▶ **What to work on**: Keep only the lines from the top of the listing through the one with "Viewport: 710px width, 389px height.", and reproduce them unaltered.

▶ **Given data**:
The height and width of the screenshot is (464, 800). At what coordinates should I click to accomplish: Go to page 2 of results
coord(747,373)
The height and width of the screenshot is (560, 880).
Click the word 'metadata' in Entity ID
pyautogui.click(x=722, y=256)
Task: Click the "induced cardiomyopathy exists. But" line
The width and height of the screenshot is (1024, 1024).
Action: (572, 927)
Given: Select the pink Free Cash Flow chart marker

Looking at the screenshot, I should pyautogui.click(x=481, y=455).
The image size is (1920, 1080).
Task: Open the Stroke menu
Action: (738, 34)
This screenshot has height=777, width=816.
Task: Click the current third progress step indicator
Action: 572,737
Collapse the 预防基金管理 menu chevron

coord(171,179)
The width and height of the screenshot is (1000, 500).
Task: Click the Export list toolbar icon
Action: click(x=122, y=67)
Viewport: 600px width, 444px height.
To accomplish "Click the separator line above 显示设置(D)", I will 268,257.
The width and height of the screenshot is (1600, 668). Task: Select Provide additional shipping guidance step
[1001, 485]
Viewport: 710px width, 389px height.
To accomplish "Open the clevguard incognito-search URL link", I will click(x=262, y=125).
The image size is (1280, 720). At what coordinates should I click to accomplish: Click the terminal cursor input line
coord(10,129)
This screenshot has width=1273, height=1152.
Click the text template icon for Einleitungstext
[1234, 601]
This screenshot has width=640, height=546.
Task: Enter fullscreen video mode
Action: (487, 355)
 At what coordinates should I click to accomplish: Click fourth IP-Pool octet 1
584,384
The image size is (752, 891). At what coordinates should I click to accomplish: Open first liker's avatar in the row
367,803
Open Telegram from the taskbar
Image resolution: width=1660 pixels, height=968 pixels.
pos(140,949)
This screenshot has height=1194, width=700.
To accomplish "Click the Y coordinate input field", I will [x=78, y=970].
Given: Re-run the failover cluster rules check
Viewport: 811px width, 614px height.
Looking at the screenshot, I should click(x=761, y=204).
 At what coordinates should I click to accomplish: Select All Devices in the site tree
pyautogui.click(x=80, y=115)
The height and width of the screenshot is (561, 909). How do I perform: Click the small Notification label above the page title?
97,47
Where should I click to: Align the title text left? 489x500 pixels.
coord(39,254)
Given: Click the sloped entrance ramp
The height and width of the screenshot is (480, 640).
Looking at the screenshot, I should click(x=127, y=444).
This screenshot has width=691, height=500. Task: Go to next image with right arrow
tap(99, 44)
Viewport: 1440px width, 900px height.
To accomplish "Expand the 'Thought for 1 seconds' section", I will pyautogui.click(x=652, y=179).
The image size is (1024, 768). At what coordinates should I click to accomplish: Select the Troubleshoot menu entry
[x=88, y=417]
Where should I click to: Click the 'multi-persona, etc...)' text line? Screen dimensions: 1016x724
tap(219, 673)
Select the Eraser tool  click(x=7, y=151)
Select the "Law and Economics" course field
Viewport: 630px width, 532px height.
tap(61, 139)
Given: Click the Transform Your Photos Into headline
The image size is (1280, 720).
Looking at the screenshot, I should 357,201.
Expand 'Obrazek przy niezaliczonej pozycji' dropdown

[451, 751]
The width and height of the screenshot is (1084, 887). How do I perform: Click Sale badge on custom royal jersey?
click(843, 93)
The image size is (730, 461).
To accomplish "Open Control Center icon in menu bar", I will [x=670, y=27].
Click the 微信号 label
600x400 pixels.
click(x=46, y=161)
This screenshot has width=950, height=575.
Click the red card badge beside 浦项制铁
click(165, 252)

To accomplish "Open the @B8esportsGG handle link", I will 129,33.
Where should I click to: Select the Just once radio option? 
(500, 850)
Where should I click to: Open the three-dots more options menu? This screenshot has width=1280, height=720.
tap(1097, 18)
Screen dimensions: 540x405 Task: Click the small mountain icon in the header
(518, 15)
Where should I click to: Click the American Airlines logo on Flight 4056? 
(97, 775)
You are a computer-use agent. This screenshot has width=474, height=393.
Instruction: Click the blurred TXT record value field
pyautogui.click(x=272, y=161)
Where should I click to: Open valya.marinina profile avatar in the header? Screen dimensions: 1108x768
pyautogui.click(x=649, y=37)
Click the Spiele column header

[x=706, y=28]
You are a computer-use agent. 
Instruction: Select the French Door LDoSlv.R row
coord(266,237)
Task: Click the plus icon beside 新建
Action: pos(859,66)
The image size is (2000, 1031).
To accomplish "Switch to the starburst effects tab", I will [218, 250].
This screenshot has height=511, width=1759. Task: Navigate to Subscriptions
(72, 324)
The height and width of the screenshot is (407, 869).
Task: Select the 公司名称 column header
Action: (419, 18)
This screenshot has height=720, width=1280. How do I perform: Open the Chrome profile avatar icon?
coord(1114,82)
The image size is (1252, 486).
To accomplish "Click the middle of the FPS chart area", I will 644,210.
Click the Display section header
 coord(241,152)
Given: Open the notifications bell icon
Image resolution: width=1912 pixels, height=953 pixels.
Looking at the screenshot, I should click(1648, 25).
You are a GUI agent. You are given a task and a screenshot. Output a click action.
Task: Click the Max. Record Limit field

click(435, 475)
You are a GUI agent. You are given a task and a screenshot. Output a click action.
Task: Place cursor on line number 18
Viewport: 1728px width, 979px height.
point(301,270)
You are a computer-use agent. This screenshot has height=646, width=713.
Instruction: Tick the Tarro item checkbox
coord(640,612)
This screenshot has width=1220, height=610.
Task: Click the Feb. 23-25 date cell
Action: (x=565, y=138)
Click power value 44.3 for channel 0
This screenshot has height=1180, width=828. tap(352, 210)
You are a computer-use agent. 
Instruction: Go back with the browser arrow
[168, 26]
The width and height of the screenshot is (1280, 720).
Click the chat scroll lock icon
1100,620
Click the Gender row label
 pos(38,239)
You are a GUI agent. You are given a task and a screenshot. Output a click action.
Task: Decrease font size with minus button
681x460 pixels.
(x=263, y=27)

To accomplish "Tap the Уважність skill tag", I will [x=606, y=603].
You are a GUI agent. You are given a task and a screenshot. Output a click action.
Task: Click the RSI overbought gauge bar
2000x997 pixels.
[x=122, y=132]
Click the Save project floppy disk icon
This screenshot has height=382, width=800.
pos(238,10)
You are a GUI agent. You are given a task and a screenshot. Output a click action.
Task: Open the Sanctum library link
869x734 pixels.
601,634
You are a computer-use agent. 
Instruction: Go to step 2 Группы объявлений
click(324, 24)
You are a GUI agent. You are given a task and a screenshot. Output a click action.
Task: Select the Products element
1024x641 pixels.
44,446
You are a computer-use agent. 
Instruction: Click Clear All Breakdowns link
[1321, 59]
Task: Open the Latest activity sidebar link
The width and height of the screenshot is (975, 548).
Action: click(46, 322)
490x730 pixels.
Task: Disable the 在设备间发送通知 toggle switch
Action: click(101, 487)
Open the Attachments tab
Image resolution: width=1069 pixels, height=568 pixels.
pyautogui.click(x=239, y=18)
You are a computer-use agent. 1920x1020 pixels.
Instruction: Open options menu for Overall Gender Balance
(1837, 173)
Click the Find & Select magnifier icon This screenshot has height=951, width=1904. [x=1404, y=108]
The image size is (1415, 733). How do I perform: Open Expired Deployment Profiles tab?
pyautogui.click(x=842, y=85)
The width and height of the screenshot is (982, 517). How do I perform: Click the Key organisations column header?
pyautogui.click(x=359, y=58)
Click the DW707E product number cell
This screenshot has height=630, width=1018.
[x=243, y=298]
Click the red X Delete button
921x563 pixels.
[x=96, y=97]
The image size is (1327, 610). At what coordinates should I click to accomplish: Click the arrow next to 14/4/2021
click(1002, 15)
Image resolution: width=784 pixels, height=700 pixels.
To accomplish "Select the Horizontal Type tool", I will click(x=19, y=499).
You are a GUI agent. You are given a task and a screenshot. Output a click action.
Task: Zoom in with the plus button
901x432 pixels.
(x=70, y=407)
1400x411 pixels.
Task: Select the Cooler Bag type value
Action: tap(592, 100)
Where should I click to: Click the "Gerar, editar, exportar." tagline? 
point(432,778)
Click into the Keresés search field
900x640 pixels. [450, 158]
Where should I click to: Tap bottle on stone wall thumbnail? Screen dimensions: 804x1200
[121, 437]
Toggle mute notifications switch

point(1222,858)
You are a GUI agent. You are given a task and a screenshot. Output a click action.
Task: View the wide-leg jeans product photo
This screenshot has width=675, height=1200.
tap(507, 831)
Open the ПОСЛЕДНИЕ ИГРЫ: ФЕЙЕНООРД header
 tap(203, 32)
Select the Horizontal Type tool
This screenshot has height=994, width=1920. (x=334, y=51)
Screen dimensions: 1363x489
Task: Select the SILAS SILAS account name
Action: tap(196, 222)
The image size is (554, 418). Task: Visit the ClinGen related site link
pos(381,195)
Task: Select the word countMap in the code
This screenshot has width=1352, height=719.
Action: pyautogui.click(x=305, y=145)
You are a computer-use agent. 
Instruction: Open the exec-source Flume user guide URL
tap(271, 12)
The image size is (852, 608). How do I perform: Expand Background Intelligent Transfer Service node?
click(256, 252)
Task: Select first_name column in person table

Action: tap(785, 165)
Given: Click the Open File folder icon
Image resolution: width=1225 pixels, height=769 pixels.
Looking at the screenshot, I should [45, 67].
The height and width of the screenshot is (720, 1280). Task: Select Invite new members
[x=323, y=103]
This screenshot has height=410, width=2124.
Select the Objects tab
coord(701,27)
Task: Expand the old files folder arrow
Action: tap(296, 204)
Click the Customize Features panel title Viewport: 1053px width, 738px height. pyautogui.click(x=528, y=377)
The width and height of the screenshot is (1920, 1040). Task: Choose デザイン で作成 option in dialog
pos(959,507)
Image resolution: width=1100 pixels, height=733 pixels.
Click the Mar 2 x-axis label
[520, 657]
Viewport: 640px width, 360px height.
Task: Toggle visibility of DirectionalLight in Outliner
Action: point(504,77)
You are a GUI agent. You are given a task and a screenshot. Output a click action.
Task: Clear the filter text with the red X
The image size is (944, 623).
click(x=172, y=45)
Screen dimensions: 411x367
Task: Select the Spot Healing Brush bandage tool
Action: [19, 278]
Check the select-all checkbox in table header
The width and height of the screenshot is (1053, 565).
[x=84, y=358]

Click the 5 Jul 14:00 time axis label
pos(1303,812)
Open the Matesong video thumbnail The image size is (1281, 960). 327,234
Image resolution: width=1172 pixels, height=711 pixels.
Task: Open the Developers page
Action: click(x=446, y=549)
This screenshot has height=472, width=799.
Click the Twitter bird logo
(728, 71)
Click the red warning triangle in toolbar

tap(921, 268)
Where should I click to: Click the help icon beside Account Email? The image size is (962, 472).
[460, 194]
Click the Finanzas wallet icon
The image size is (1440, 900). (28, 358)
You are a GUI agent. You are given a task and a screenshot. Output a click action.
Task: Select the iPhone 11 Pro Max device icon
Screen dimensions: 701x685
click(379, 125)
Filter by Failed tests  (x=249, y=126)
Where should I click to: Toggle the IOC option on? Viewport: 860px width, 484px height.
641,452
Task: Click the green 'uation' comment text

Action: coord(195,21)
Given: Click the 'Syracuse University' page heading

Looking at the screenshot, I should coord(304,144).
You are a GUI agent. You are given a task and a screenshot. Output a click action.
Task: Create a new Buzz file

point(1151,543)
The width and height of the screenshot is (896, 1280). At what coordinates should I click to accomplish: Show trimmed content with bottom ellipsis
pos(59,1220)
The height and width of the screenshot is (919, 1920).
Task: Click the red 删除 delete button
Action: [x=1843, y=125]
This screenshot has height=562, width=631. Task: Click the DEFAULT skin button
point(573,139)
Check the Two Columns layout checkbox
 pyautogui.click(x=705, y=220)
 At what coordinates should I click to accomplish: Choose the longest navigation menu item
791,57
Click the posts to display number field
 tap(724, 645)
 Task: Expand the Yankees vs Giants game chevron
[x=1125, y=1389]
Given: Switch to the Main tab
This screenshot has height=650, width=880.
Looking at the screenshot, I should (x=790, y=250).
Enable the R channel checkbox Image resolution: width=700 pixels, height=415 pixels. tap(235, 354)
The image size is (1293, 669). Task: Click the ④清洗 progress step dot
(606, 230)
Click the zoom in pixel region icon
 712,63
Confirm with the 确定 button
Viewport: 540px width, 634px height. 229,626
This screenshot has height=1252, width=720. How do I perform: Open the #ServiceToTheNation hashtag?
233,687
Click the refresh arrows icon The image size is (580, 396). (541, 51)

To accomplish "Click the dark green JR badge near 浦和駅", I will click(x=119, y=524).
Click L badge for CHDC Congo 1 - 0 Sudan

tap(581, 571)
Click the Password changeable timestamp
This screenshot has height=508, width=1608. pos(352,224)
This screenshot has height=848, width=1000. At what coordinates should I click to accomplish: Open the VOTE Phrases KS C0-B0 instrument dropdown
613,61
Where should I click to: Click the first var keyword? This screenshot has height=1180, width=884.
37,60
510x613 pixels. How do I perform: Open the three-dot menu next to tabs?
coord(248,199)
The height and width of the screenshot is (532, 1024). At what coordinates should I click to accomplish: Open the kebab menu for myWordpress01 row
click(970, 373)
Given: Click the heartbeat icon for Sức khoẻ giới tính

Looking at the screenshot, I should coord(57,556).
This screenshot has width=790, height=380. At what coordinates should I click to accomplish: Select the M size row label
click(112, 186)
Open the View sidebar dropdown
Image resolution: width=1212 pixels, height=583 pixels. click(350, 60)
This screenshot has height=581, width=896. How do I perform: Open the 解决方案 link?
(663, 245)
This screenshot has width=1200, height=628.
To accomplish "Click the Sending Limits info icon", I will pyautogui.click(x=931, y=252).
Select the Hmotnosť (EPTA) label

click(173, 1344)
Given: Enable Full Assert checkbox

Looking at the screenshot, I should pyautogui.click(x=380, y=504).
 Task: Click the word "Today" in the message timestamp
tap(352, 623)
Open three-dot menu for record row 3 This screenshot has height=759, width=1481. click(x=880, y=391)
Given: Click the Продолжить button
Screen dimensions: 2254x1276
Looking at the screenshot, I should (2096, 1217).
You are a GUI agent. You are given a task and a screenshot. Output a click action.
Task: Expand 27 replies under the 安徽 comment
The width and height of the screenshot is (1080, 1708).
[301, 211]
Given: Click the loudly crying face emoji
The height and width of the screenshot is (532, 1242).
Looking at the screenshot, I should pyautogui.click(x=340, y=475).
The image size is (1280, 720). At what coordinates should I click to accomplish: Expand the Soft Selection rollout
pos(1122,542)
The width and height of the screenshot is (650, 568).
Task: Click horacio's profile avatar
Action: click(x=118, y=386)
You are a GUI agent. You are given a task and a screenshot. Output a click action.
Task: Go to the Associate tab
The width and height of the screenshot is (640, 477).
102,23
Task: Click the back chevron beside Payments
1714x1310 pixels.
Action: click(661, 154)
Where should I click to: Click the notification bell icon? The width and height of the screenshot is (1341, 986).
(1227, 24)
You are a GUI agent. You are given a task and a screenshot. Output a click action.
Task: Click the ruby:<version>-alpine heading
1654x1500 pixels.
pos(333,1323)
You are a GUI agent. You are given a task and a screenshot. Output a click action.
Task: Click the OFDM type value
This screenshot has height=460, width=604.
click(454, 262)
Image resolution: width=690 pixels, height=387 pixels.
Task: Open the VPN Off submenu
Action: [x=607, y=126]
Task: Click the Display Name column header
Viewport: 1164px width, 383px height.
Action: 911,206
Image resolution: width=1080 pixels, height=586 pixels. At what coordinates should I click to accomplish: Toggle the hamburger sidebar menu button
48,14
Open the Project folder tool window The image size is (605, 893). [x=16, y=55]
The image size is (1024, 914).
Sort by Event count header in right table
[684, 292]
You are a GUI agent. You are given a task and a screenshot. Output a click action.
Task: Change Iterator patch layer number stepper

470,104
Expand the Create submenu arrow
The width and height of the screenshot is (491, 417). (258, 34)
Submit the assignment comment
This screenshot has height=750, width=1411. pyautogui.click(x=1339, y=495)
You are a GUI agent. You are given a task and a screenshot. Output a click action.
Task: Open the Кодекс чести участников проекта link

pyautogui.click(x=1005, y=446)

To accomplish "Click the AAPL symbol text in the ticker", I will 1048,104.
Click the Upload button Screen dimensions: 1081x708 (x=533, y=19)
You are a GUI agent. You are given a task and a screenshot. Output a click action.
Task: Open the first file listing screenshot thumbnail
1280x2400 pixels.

▶ **Exercise output**:
The height and width of the screenshot is (464, 800). At what coordinates should I click to accomplish: Go to page 2 of results
coord(747,373)
The height and width of the screenshot is (560, 880).
Click the word 'metadata' in Entity ID
pyautogui.click(x=722, y=256)
Task: Click the "induced cardiomyopathy exists. But" line
The width and height of the screenshot is (1024, 1024).
Action: (572, 927)
Given: Select the pink Free Cash Flow chart marker

Looking at the screenshot, I should pyautogui.click(x=481, y=455).
The image size is (1920, 1080).
Task: Open the Stroke menu
Action: (738, 34)
This screenshot has height=777, width=816.
Task: Click the current third progress step indicator
Action: 572,737
Collapse the 预防基金管理 menu chevron

coord(171,179)
The width and height of the screenshot is (1000, 500).
Task: Click the Export list toolbar icon
Action: click(x=122, y=67)
Viewport: 600px width, 444px height.
To accomplish "Click the separator line above 显示设置(D)", I will 268,257.
The width and height of the screenshot is (1600, 668). Task: Select Provide additional shipping guidance step
[1001, 485]
Viewport: 710px width, 389px height.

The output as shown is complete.